Re: Can a whole web page be saved using Perl?
by Marshall (Canon) on Aug 15, 2009 at 00:18 UTC
    First web servers can and do send web pages based upon the browser that you claim to be!

    Here is a simple thing that claims to be a VERY stupid browser. This prints the HTML sent.

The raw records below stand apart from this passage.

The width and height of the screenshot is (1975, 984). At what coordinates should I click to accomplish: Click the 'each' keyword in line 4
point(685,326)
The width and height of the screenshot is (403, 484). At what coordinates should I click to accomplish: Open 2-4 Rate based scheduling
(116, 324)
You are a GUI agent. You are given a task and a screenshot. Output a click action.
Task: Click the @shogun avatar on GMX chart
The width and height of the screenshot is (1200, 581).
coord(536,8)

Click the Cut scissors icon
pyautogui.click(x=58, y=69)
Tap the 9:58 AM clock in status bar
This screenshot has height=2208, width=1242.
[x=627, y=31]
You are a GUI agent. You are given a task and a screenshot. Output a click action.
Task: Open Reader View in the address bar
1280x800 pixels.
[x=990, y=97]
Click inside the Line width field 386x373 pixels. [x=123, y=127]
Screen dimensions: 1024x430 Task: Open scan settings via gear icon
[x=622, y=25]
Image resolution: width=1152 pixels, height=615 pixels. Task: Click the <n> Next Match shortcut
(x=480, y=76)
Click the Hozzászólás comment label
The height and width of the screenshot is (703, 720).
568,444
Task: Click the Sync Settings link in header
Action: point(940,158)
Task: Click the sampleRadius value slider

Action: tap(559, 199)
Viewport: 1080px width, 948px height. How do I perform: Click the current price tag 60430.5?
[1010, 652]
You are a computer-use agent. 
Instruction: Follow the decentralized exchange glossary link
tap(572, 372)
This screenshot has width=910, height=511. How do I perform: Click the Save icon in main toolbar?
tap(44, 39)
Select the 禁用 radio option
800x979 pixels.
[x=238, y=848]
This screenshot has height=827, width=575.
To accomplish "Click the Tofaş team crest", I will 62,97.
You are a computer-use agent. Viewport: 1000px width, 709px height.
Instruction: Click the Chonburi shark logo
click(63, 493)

    #!/usr/bin/perl -w use strict; use LWP::UserAgent; my $url ='http://www.fcc.gov'; my $ua = LWP::UserAgent->new or die "Problem with the new UserAgent\n"; $ua->agent("Mozilla/4.76 [en] (Windows NT 5.0; U)"); print "And now I'm calling myself ", $ua->agent( ), "!\n"; my $response = $ua->get($url) or die "Problem with the get $url\n"; $response->is_success or die "Failed to GET '$url': ", $response->status_line; my $html_page = $response->content( ); print $html_page;
    UPDATE: I don't claim to know how to work "mechanize", but the above will print HTML from a site that is "UP" most of the time.
Re: Can a whole web page be saved using Perl?
by Anonymous Monk on Aug 15, 2009 at 00:36 UTC
    Please post code that demonstrates this problem or it didn't happen :)

    This works for me

    # this is what $agent->content does print "outerHTML \n\n", $agent->Document->documentElement->{outerHTML},"\n"; # this returns same content print "innerHTML \n\n", $agent->Document->documentElement->{innerHTML},"\n";
      Sorry for the late reply. Was tied up with other things. I cant use the WWW::Mechanize because it does not allow javascript execution and the $ie->content() returns me the following

      <HTML><HEAD><LINK rel=stylesheet href="c1.css"></HEAD></HTML>

      Sorry for my ignorance but does'nt the below code need a LWP package rather than Win32::IE::Mechanize?

      $agent->Document->documentElement->{innerHTML}

      Thanks,
      Eshwar
        That is not code that demonstrates your problem. content works as advertised for me.
        my $ie = Win32::IE::Mechanize->new ... my $agent = $ie->agent;